L’autorité de résolution examine le plan de redressement afin d’y détecter toute mesure susceptible d’avoir une incidence négative sur la résolvabilité de la CCP. Si de telles mesures sont détectées, l’autorité de résolution les porte à l’attention de l’autorité compétente et lui adresse des recommandations sur la manière de remédier à l’incidence négative de ces mesures sur la résolvabilité de la CCP, dans un délai de deux mois à compter de la transmission de chaque plan de redressement par l’autorité compétente.
6.
Si l’autorité compétente décide de ne pas donner suite aux recommandations émises par l’autorité de résolution en vertu du paragraphe 5, elle justifie pleinement cette décision auprès de l’autorité de résolution.
7.
Si l’autorité compétente accepte les recommandations de l’autorité de résolution, ou si elle estime, en coordination avec le collège d’autorités de surveillance conformément à l’article 11, que le plan de redressement présente des lacunes importantes ou qu’il existe des obstacles importants à sa mise en œuvre, elle en avise la CCP et lui offre la possibilité de présenter son point de vue.
8.
L’autorité compétente peut, compte tenu du point de vue de la CCP, inviter celle-ci à soumettre, dans un délai de deux mois pouvant être prolongé d’un mois avec l’accord de l’autorité compétente, un plan révisé démontrant comment il est remédié à ces lacunes ou obstacles. Le plan révisé est évalué conformément aux paragraphes 2 à 7.
9.
Si, après consultation de l’autorité de résolution et en coordination avec le collège d’autorités de surveillance conformément à la procédure définie à l’article 11, l’autorité compétente considère que le plan révisé ne permet pas de remédier efficacement aux lacunes et obstacles constatés, ou si aucun plan révisé n’est présenté par la CCP, elle impose à la CCP d’apporter au plan des modifications précises dans un délai raisonnable qu’elle fixe. 10. S’il n’est pas possible de remédier efficacement aux lacunes ou obstacles par des modifications précises apportées au plan, l’autorité compétente, après consultation de l’autorité de résolution et en coordination avec le collège d’autorités de surveillance conformément à la procédure définie à l’article 11, exige de la CCP qu’elle définisse, dans un délai raisonnable, les modifications à apporter à ses activités pour remédier aux lacunes du plan de redressement ou aux obstacles à sa mise en œuvre.

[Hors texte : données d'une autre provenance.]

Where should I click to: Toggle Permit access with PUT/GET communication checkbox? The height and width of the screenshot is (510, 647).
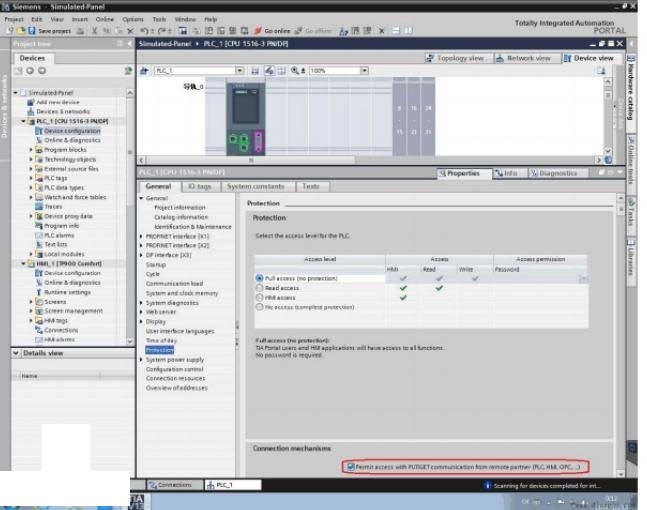point(350,466)
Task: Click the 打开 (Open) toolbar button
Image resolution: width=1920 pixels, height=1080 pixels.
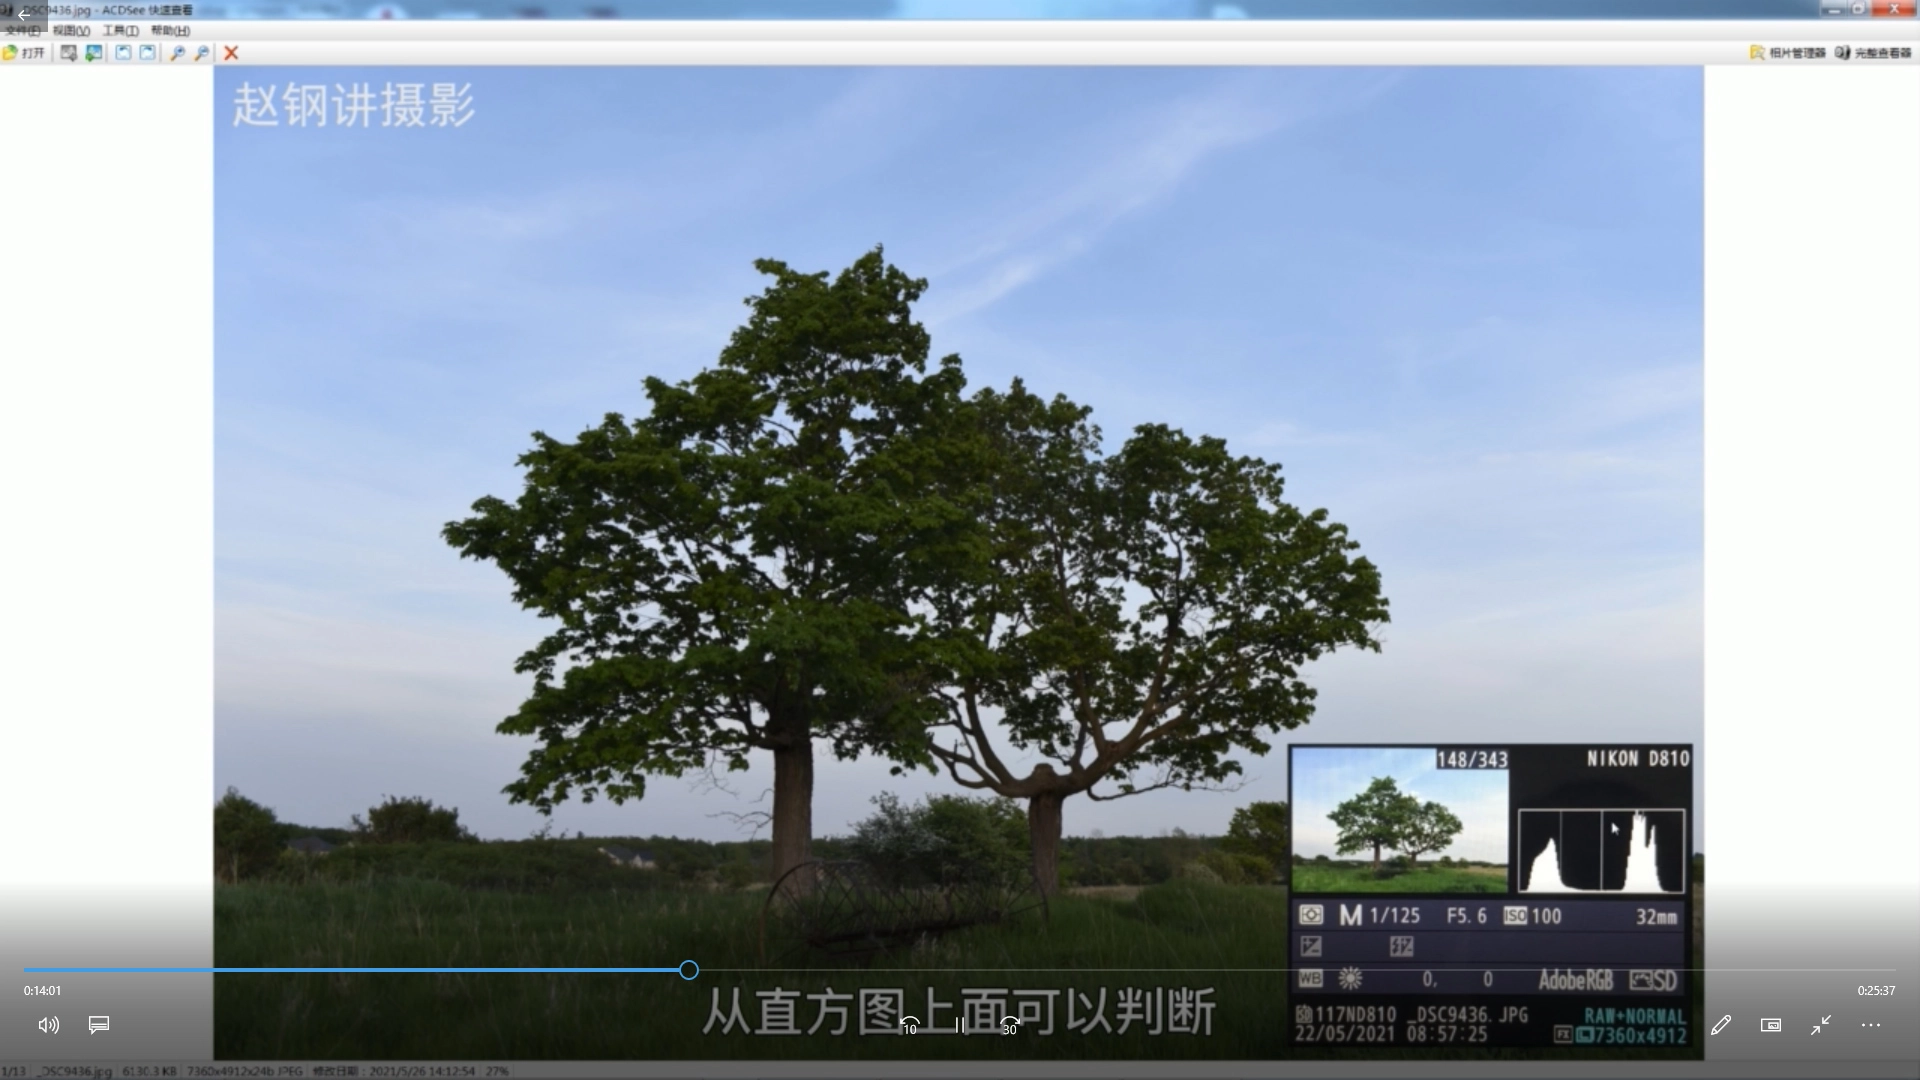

Si la CCP ne parvient pas à définir ces modifications dans le délai fixé par l’autorité compétente, ou si l’autorité compétente, après consultation de l’autorité de résolution et en coordination avec le collège d’autorités de surveillance conformément aux procédures définies à l’article 11, estime que les mesures proposées ne permettraient pas de remédier efficacement aux lacunes du plan de redressement ou aux obstacles à sa mise en œuvre, elle impose à la CCP de prendre, dans un délai raisonnable qu’elle fixe, des mesures précises concernant un ou plusieurs des objectifs ci-après, en tenant compte de la gravité des lacunes et des obstacles ainsi que de l’effet des mesures sur les activités de la CCP et sur sa capacité à continuer de respecter le règlement (UE) no 648/2012:
a)
réduire le profil de risque de la CCP;
b)
renforcer la capacité de la CCP à se recapitaliser en temps utile afin de satisfaire aux exigences prudentielles et de capital auxquelles elle est soumise;
c)
revoir la stratégie et la structure de la CCP;
d)
modifier la défaillance en cascade, les mesures de redressement et les autres dispositifs de répartition des pertes afin d’améliorer la résolvabilité et la résilience des fonctions critiques;
e)
modifier la structure de gouvernance de la CCP. 11. La demande visée au paragraphe 10, deuxième alinéa, est motivée et notifiée à la CCP par écrit.
- L’AEMF élabore, en coopération avec le SEBS et le CERS, des projets de normes techniques de réglementation précisant les éléments visés au paragraphe 3, points a), b) et c).
L’AEMF soumet ces projets de normes techniques de réglementation à la Commission au plus tard le 12 février 2022.
La Commission est habilitée à compléter le présent règlement en adoptant les normes techniques de réglementation visées au premier alinéa du présent paragraphe conformément aux articles 10 à 14 du règlement (UE) no 1095/2010.